What you will do.
1. In the forum thread about the Realtek LAN card, translate this sentence into Spanish: "I rectified the problem by disabling the onboard LAN from BIOS."
2. Write the next part of the forum thread about the Realtek LAN card, picking up after its final post.

Passage provided.
· · ·
# Strange problem with lan card



## mail2and (Aug 7, 2004)

i have an adcom fast ethernet  adapter with realtek  8139 chiset... now my problem is that earlier i mean 2 days back b4 formatting Win xp used to detect it properly as realtek... but after formatting... i re-intalled xp 3 times... but  in xp it just duznt detect.. when i install Xp SP1 it detects as Asound which duznt work....  i tried to install using the drivers but to no use....  although it runs perfectly in linspire(linux)..

 pls tell what can i do

THanks... pls help me


----------



## aadipa (Aug 8, 2004)

try forced installing of realtek drivers


----------



## anusoni (Aug 11, 2004)

if all else fails, try another lan card ! lol or
remove it from the current PCI slot and use another PCI slot.
Changing the PCI slots might change IRQ's which might make a difference !


----------



## anoop (Aug 18, 2004)

I had a similar problem when I used realtek product...but it was as a result of a conflict between my mob's nvidia's lan connector and the realtek card on a PCI slot.I rectified the problem by disabling the onboard LAN from BIOS.U didnt mention what kind of a system you are using ?? configuration etc....
· · ·
Dataset records.
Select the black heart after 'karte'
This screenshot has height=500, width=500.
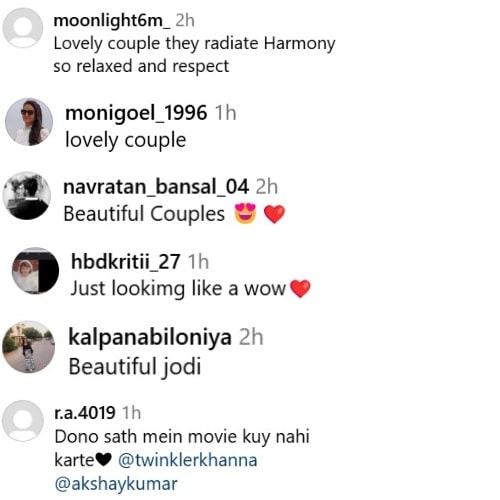(104, 461)
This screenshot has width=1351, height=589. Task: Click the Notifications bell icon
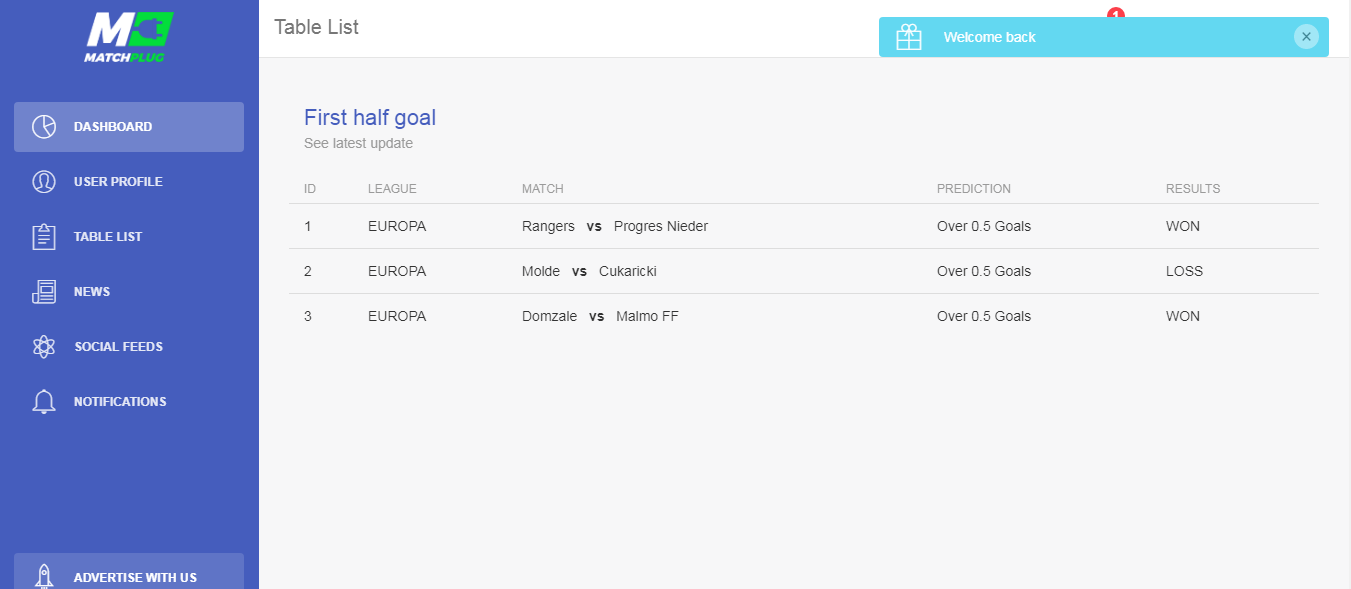tap(43, 402)
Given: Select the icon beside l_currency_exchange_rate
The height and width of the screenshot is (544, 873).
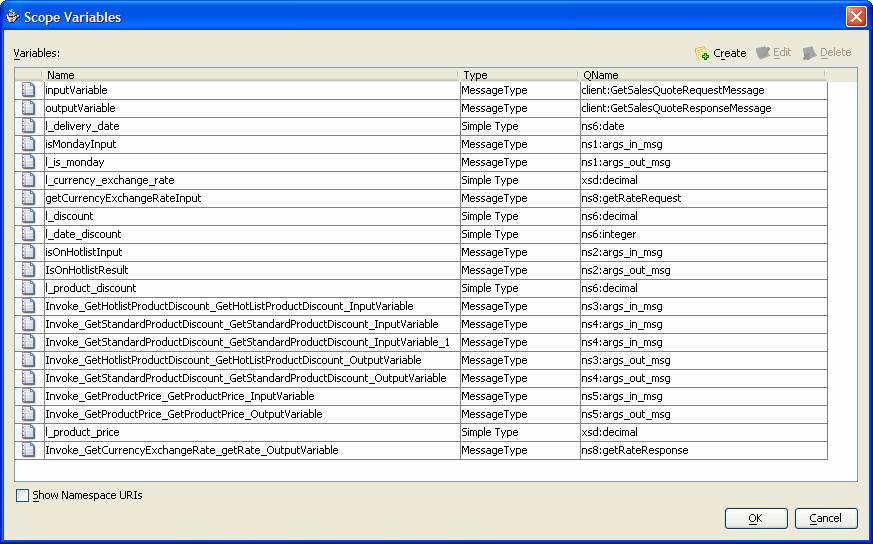Looking at the screenshot, I should pyautogui.click(x=29, y=180).
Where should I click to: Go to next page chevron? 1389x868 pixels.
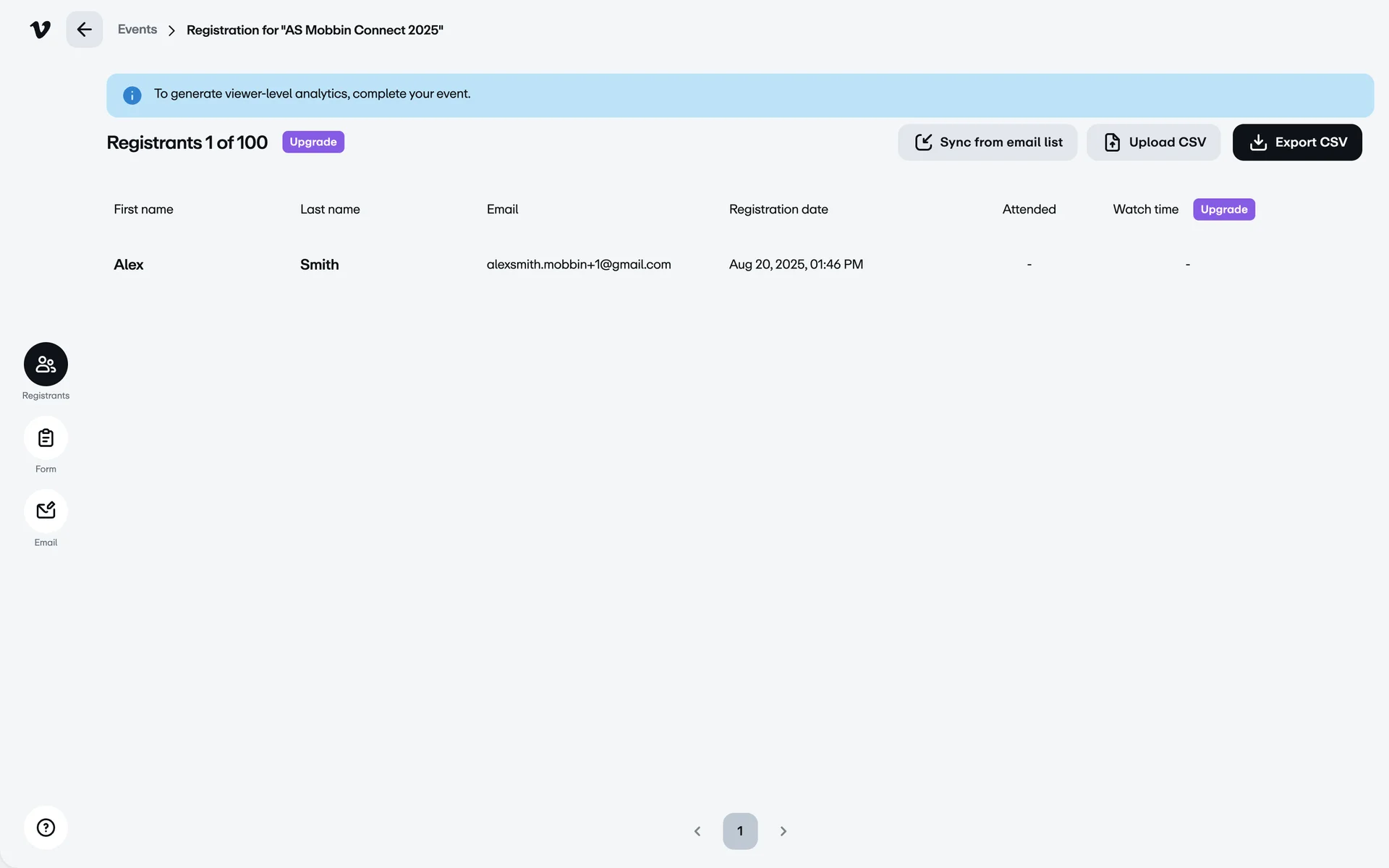point(783,831)
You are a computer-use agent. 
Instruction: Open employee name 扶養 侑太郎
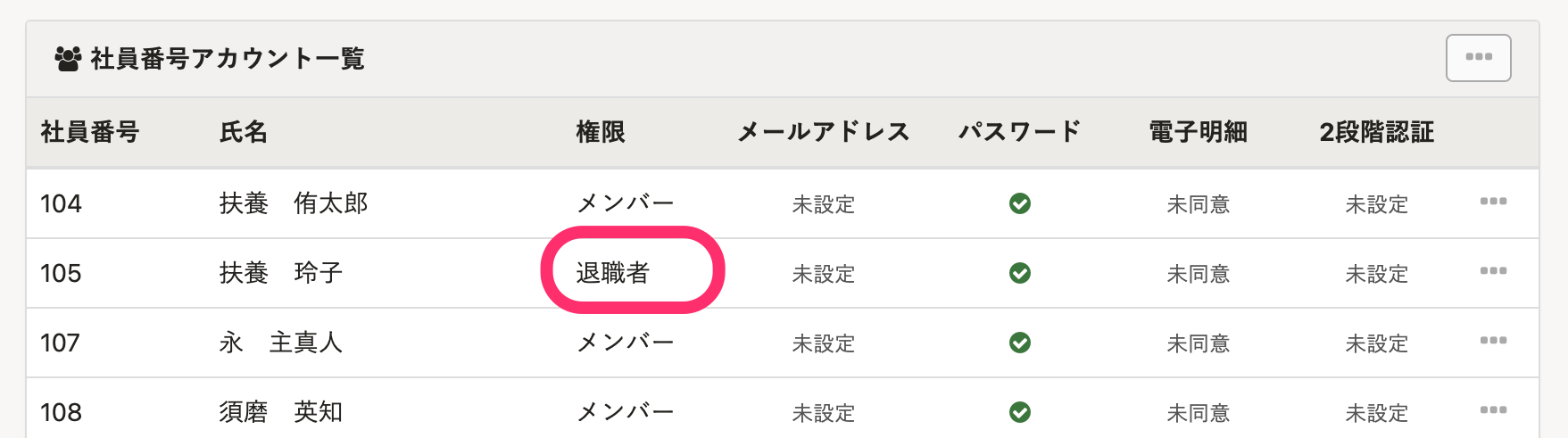[x=294, y=203]
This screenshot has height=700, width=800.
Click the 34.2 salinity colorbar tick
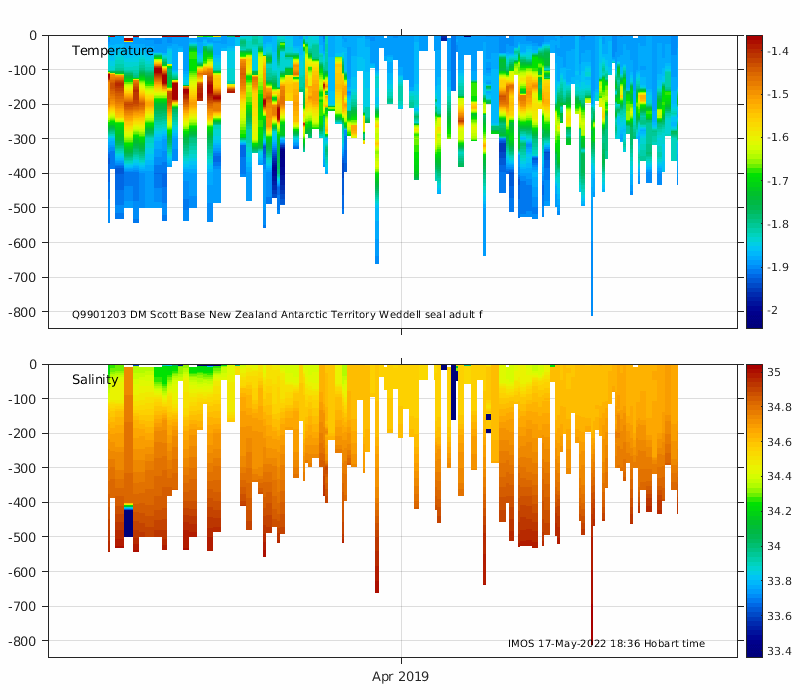tap(779, 511)
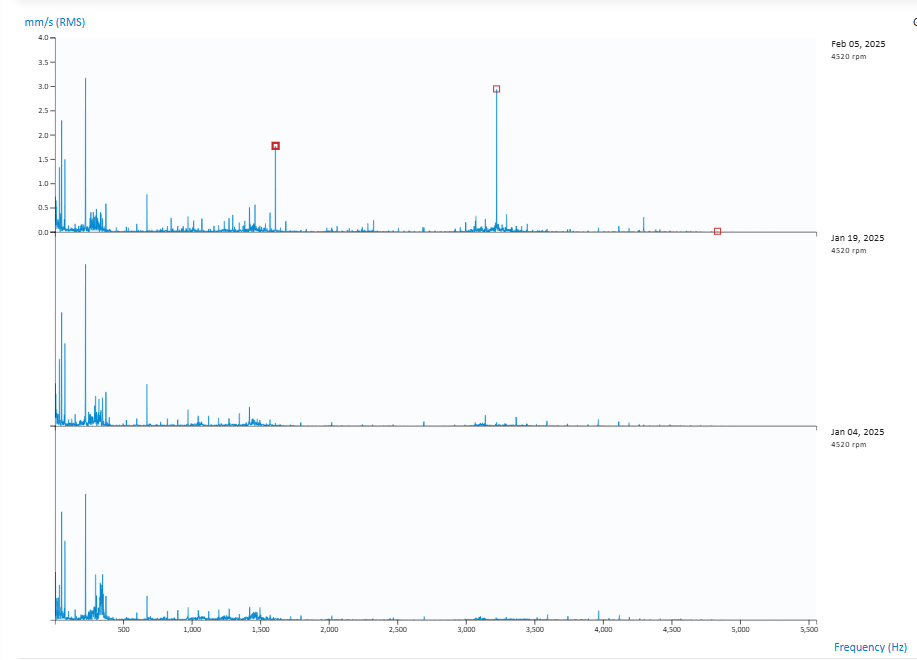
Task: Click the 4520 rpm text under Jan 19
Action: (x=848, y=250)
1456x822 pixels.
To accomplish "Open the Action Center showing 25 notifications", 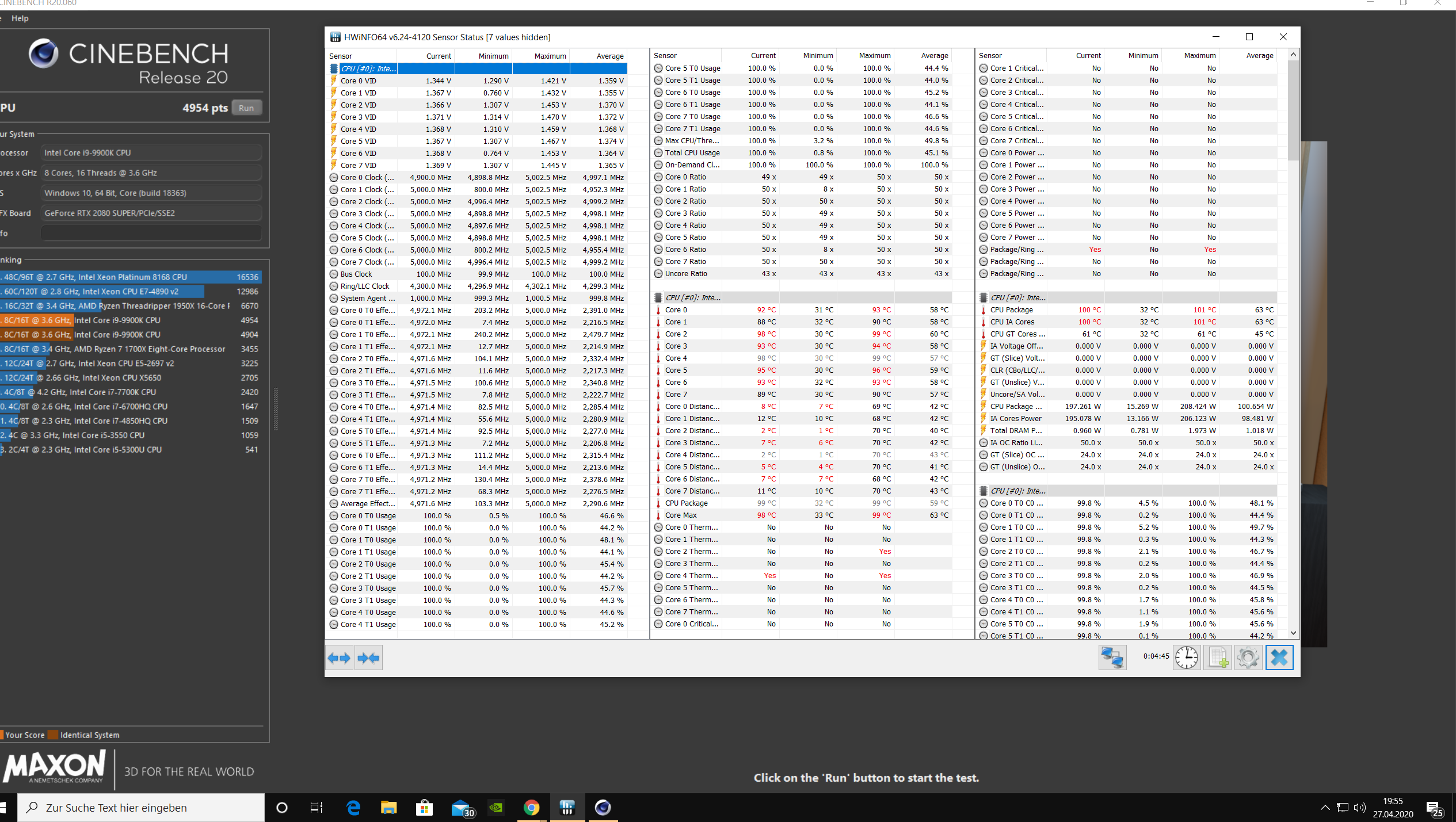I will click(x=1436, y=807).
· · ·
Answers for the tasks.
1. Resolví el problema desactivando la LAN integrada desde la BIOS.

2.
----------



## busyanuj (Aug 18, 2004)

plug out the LAN card. 
next fresh install Win XP, after that insert the card in the PCI slot. 
now when XP loads, it should detect the card and work fine.


----------



## Naga (Aug 19, 2004)

If XP is detecting it as Asound, ur card will be shown as fine, but it won't transmit/recieve data. I had the same prob when I was using an Surecom/ Relatek chipset card. Install the original drivers u got by updating drivers thru device manager. Don't do it automatically, choose the drivers. XP will warn that the drivers are not certified, but go ahead anyway. If u don't have the drivers, I can send them thru e-mail.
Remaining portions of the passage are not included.